▶ **Task objective**:
Please reproduce the lines of the records below from the one holding "The height and width of the screenshot is (197, 304)." through the one holding "Given: Bookmark the page via the star icon", inclusive, skipping all pictures.

[Start of section]

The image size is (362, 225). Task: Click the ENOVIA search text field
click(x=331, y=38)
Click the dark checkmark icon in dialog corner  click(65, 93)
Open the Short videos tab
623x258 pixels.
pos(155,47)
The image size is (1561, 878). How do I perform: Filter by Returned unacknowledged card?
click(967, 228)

[End of section]
[Start of section]

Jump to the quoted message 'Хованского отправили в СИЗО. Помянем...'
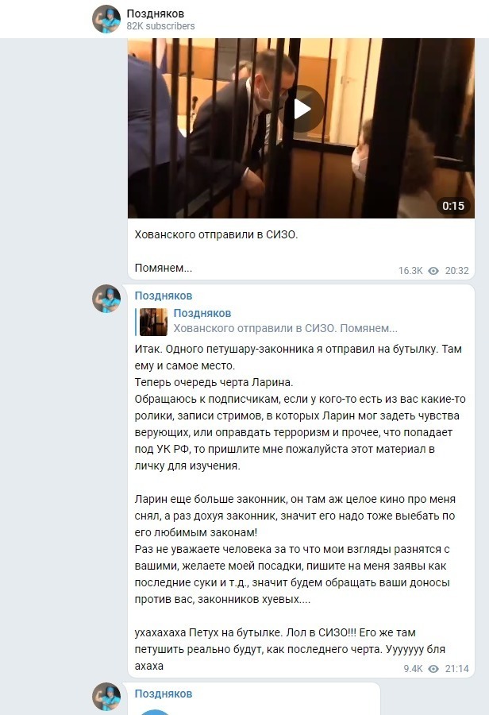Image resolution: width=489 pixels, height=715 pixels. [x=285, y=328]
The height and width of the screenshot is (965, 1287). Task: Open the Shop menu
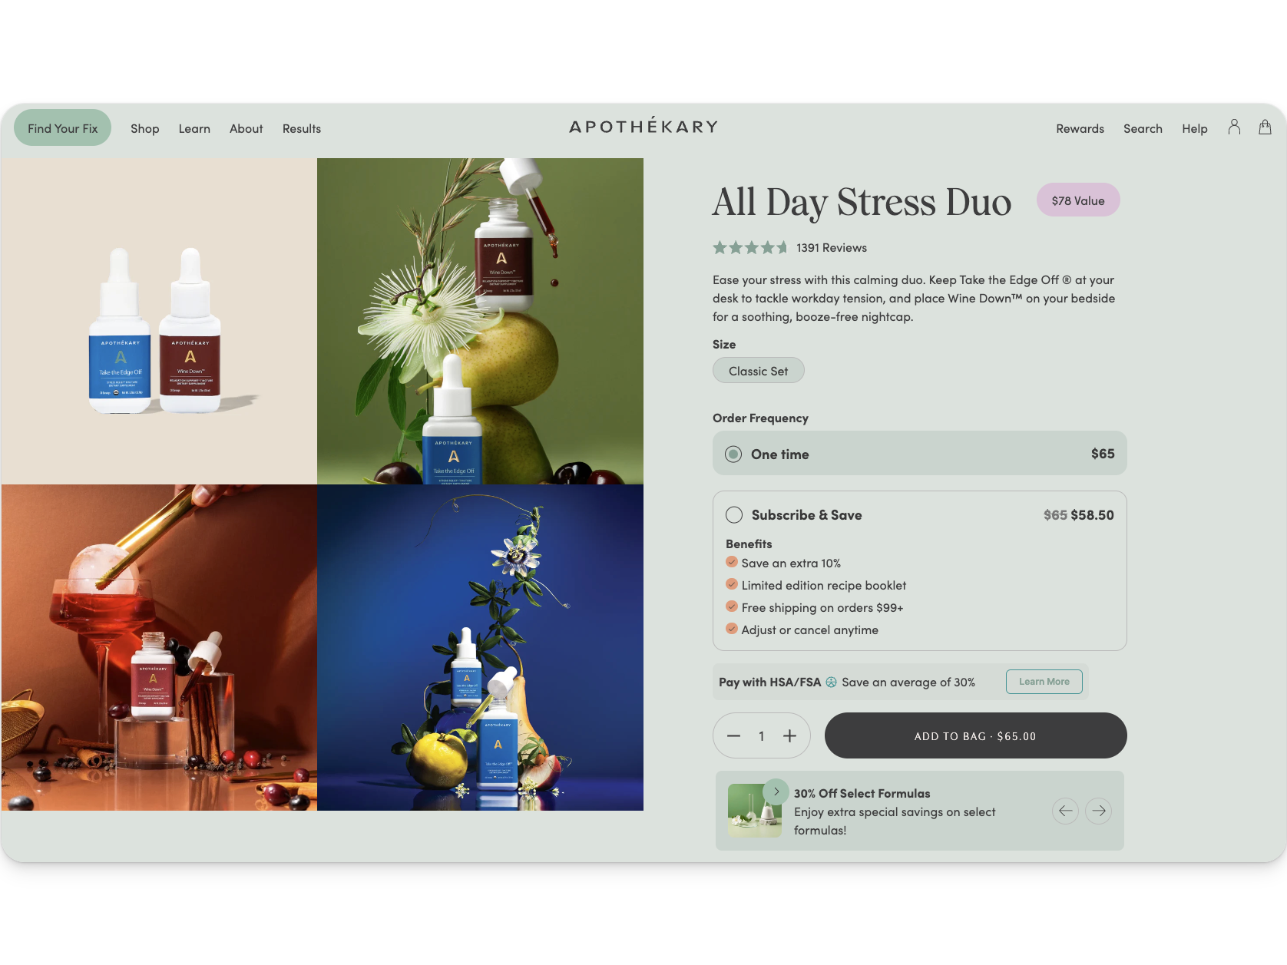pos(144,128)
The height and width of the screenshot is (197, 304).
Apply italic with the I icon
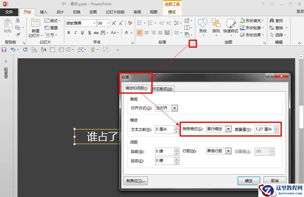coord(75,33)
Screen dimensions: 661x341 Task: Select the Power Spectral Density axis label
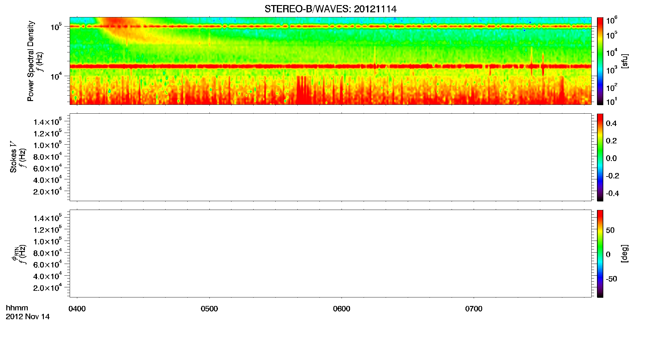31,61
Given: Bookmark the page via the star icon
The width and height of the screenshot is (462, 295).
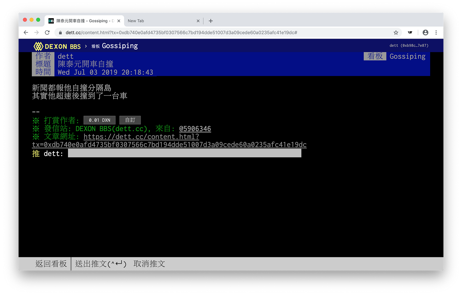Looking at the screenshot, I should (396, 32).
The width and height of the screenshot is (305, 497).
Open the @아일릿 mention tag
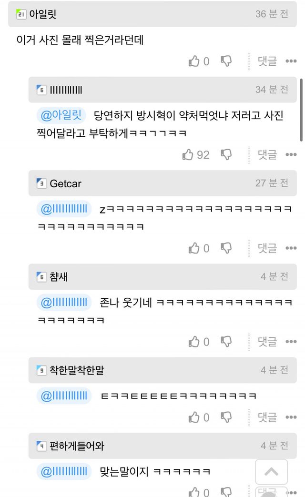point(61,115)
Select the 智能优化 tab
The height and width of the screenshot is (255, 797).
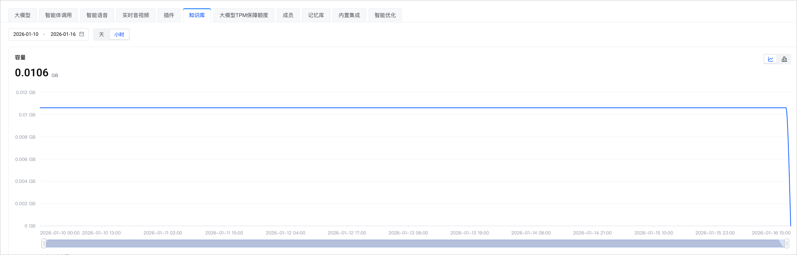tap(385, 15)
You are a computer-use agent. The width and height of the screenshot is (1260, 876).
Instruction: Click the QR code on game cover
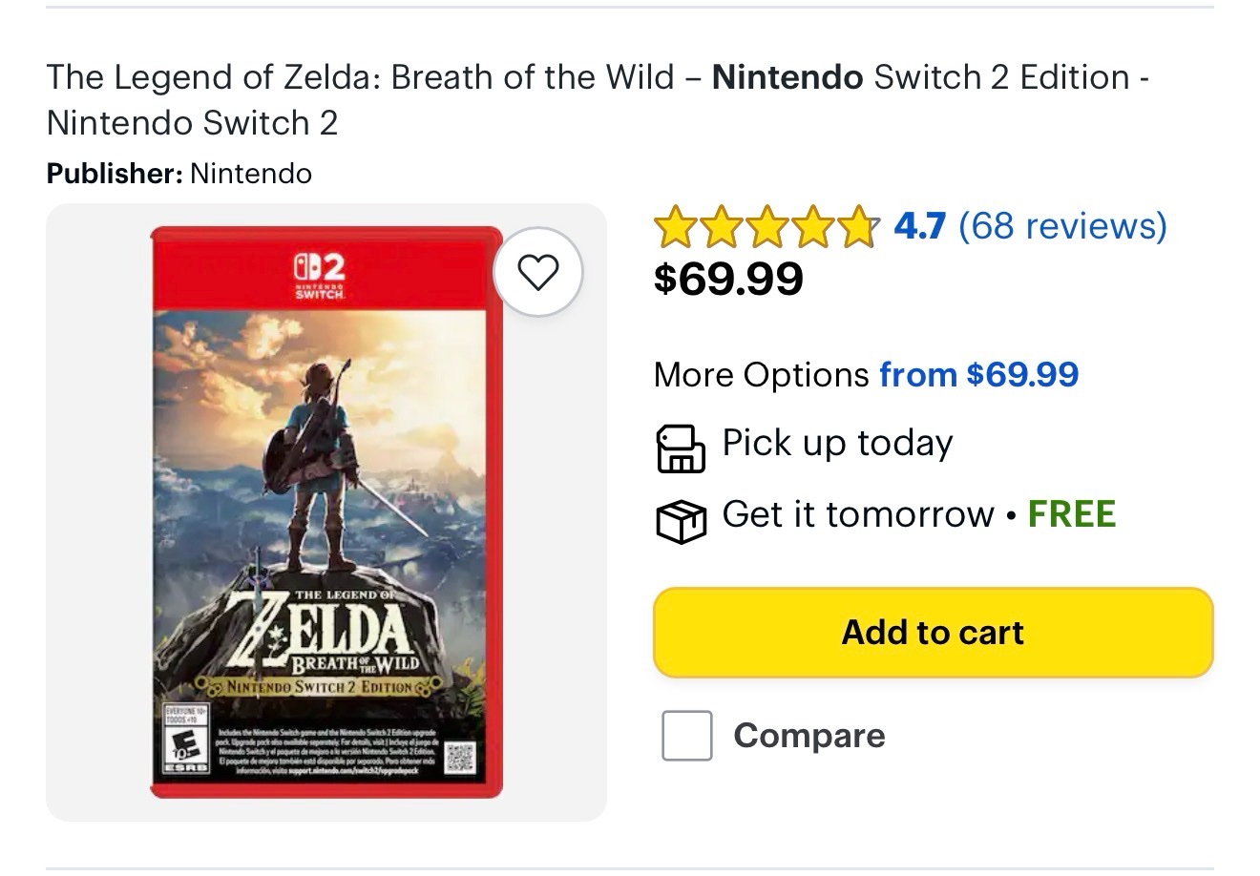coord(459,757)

[End of section]

▶ **Task answer**:
The height and width of the screenshot is (197, 304).
Apply italic with the I icon
coord(75,33)
Screen dimensions: 661x341 Task: Select the Power Spectral Density axis label
31,61
Given: Bookmark the page via the star icon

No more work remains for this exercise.